Short exercise a — In the records below, transcribe the lines between the one holding "Image resolution: width=688" and the one holding "will [x=392, y=1010].", inclusive. Leave out every other line.

Source —

● ● ●

# Planting my 55 gallon...



## cucci67 (Aug 3, 2005)

I just got a 55 gallon, and would like to make it a planted tank. I have 5 bunches of anacharis in the back., and I am going to get 5 banana plants in the front and a large (24"long x 6"wide) peice of african rootwood int eh middle. Now all I need is something in the middle. My water parameters are 78 degrees and 7.5 PH. What plant could I get for the middle that is commonly sold at LFSs?


----------



## shev (Jan 18, 2005)

ummm, how much lighting? substrate ferts and co2 may be factors too. adding more anarchis doesnt mean you'll need more light. you need just as much light for 5 bunches as 20 bunches. but with more bunches you compete with the algae.

oh, and its much much cheaper to buy quite a few plants off the net than getting them at the pet store. here at petsmart anarchis is $2 a bunch. you can also buy some plants you like along iwith some fast growers. this way you get your plants and the fat growers help keep algae down.

anyway, you can get a lot of anarchis off of aquabid.com and this guy http://cgi.ebay.com/POND-PLANTS-FIVE-BUNCHES-OF-ANACHARIS_W0QQitemZ7710450063QQcategoryZ66794QQtcZphotoQQcmdZViewItem


----------



## Damon (Jan 18, 2005)

● ● ●

Short exercise b — Copy the part of the thread about planting the 55-gallon tank that runs between "ummm, how much" and "with the algae.", inclusive, word for word.

Entries on finding words and elements
● ● ●

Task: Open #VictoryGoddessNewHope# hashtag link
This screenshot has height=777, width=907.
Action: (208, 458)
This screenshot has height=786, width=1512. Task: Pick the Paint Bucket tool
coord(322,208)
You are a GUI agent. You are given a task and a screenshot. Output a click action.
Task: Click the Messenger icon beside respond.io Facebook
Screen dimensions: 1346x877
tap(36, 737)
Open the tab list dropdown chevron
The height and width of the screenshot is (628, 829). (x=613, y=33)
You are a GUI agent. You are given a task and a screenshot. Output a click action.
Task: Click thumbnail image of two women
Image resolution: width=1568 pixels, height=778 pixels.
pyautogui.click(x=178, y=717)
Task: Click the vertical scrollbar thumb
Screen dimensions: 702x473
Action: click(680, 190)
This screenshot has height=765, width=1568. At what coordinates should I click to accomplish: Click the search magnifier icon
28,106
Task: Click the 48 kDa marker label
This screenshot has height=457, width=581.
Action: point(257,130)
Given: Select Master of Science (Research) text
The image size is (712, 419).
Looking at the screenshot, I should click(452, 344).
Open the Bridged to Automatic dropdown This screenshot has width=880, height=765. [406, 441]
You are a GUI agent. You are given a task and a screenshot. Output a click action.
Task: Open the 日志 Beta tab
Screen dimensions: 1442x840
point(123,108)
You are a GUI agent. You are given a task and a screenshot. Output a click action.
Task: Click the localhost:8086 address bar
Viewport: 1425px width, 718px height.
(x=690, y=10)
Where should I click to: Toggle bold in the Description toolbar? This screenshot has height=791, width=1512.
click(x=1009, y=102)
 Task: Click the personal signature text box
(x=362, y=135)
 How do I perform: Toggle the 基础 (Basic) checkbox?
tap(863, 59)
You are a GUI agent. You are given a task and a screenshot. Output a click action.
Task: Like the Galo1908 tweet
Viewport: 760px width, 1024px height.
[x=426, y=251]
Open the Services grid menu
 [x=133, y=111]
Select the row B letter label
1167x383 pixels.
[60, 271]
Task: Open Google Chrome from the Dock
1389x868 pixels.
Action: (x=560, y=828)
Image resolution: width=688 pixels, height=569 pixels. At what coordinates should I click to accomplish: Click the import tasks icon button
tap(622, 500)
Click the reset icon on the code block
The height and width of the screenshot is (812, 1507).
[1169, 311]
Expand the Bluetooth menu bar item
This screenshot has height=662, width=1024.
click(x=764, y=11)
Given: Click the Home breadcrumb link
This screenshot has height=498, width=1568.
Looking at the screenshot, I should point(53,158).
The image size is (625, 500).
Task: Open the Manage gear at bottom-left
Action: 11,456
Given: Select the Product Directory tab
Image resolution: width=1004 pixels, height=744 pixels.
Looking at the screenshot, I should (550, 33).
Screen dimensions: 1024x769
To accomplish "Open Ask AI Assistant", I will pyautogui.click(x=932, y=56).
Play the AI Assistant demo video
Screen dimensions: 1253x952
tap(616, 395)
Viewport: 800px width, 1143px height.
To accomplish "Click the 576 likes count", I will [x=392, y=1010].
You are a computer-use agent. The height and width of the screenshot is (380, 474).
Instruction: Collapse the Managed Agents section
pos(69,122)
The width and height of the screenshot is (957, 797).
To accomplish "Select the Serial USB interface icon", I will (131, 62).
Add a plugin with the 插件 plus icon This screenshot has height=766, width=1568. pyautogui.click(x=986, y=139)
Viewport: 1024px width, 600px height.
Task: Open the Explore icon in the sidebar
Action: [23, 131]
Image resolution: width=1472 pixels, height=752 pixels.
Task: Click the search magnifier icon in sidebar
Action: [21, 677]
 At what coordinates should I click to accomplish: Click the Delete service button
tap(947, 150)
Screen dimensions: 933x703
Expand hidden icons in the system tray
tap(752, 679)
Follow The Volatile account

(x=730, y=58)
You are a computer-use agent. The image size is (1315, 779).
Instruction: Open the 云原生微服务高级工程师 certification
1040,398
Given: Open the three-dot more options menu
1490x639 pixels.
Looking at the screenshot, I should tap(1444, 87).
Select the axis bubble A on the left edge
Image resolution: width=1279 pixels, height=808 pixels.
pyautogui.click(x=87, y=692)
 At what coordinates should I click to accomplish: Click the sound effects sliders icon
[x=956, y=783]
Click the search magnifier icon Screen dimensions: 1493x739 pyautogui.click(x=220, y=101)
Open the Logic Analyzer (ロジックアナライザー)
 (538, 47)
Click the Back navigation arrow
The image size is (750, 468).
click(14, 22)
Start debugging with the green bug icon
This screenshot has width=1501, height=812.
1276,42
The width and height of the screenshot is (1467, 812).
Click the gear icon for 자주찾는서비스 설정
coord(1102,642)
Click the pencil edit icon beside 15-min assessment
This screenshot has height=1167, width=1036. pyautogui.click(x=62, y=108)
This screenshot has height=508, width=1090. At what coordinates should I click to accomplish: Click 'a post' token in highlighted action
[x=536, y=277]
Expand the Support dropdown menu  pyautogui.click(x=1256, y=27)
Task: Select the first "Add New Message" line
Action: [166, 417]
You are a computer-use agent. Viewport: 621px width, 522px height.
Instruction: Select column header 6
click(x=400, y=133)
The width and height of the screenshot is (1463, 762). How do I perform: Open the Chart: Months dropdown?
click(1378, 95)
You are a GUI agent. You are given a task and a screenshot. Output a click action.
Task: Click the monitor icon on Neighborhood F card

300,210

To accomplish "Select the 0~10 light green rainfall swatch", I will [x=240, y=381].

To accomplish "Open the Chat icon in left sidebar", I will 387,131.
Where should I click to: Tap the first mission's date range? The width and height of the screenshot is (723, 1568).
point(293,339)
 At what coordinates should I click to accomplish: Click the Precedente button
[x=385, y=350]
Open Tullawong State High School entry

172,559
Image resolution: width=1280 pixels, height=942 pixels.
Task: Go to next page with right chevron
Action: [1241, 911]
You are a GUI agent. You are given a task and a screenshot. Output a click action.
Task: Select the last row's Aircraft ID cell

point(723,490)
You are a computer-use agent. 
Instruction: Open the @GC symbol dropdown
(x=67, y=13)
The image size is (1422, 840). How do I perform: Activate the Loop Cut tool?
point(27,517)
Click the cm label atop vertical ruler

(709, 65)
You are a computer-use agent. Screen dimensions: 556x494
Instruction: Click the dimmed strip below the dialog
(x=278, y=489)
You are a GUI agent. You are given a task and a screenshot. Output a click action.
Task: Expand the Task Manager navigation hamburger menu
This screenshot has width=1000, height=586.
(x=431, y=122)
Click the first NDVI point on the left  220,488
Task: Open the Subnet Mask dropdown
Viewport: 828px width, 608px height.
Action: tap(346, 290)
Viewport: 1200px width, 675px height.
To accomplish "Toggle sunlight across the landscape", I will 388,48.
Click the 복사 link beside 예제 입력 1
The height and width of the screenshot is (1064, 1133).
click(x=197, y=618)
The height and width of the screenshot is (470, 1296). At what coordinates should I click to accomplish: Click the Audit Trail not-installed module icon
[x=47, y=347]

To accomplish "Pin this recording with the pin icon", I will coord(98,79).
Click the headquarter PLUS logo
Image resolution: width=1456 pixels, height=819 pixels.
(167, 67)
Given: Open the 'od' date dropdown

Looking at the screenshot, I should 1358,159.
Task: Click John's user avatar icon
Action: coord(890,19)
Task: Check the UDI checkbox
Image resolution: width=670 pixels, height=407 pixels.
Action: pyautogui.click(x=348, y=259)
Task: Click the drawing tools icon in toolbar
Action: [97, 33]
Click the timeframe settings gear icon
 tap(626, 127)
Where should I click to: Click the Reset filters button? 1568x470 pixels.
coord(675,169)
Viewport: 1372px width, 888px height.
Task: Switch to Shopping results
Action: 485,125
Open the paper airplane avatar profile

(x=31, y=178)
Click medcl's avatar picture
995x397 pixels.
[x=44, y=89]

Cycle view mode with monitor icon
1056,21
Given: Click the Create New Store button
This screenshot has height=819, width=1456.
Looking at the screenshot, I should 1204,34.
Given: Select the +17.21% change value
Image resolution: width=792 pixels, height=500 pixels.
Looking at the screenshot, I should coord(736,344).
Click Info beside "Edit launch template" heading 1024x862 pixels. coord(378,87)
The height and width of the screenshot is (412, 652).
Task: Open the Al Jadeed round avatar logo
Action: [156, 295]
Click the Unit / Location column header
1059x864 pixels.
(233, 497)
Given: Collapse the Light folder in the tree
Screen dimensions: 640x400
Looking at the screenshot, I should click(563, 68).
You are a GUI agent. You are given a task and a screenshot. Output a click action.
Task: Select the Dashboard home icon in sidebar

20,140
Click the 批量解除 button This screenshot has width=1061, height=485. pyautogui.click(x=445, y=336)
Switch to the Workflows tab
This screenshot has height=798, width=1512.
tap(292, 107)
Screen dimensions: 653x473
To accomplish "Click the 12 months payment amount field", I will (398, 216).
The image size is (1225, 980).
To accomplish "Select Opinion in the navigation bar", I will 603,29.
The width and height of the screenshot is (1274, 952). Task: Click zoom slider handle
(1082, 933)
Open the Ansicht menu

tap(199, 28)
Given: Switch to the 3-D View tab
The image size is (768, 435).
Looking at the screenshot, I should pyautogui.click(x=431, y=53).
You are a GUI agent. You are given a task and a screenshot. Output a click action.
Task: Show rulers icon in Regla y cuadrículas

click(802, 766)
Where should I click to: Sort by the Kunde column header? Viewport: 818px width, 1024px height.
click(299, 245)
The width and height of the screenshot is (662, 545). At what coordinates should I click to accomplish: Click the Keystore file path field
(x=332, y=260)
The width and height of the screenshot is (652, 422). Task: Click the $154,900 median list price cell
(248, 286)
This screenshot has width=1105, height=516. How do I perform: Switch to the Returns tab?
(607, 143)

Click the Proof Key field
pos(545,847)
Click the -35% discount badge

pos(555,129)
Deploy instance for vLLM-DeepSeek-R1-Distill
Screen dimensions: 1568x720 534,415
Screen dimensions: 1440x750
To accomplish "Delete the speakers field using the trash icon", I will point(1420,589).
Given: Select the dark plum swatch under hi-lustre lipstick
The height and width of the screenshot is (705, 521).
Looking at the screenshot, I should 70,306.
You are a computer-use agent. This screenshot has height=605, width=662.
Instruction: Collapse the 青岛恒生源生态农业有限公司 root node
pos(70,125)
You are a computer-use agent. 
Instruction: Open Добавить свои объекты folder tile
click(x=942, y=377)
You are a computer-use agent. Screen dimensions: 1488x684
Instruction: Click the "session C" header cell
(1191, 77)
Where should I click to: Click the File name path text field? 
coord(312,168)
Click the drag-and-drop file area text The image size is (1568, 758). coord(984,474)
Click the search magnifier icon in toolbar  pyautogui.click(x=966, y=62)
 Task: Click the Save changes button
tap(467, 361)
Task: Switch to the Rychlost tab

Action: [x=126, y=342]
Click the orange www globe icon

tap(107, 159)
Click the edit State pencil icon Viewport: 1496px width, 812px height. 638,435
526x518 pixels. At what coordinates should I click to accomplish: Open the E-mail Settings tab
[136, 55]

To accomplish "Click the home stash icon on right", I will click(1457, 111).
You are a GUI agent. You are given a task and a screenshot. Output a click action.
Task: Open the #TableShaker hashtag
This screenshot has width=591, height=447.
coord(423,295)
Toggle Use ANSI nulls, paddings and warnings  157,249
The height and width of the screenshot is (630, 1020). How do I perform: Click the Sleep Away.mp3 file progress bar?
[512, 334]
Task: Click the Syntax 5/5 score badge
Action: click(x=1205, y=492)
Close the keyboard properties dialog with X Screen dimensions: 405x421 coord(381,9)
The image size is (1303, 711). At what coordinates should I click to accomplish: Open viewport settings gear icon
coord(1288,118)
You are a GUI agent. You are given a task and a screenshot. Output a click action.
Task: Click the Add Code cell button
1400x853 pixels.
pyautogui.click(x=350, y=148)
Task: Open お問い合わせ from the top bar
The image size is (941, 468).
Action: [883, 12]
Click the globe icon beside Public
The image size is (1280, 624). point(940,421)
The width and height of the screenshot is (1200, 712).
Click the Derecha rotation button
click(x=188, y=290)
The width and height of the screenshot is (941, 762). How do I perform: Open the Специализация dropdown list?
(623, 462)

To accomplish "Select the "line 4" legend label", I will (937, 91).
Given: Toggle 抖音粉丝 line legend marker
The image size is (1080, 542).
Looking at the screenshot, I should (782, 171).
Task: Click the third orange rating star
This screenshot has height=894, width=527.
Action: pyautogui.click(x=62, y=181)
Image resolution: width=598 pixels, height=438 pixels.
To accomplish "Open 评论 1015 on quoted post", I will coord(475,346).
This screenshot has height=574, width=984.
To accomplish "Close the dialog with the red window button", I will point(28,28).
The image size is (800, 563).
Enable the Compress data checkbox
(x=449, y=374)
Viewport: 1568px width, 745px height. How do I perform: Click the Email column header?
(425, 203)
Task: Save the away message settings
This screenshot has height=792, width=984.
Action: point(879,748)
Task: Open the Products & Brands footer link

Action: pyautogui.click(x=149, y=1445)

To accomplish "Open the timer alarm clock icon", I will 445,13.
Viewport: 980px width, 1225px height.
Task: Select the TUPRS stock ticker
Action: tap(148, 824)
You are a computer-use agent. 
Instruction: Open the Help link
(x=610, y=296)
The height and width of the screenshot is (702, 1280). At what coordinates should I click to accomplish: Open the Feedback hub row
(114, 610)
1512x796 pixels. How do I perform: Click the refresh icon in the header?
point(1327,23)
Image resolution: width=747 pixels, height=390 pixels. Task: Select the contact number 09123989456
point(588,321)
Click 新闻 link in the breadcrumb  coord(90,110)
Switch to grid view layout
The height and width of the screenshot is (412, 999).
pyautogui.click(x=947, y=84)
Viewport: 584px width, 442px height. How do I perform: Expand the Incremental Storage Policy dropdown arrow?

● ● ●

Correct answer a —
Image resolution: width=688 pixels, height=569 pixels. At what coordinates should I click to accomplish: Click the import tasks icon button
tap(622, 500)
Click the reset icon on the code block
The height and width of the screenshot is (812, 1507).
[1169, 311]
Expand the Bluetooth menu bar item
This screenshot has height=662, width=1024.
click(x=764, y=11)
Given: Click the Home breadcrumb link
This screenshot has height=498, width=1568.
Looking at the screenshot, I should point(53,158).
The image size is (625, 500).
Task: Open the Manage gear at bottom-left
Action: 11,456
Given: Select the Product Directory tab
Image resolution: width=1004 pixels, height=744 pixels.
Looking at the screenshot, I should (550, 33).
Screen dimensions: 1024x769
To accomplish "Open Ask AI Assistant", I will pyautogui.click(x=932, y=56).
Play the AI Assistant demo video
Screen dimensions: 1253x952
tap(616, 395)
Viewport: 800px width, 1143px height.
To accomplish "Click the 576 likes count", I will [x=392, y=1010].

Correct answer b —
ummm, how much lighting? substrate ferts and co2 may be factors too. adding more anarchis doesnt mean you'll need more light. you need just as much light for 5 bunches as 20 bunches. but with more bunches you compete with the algae.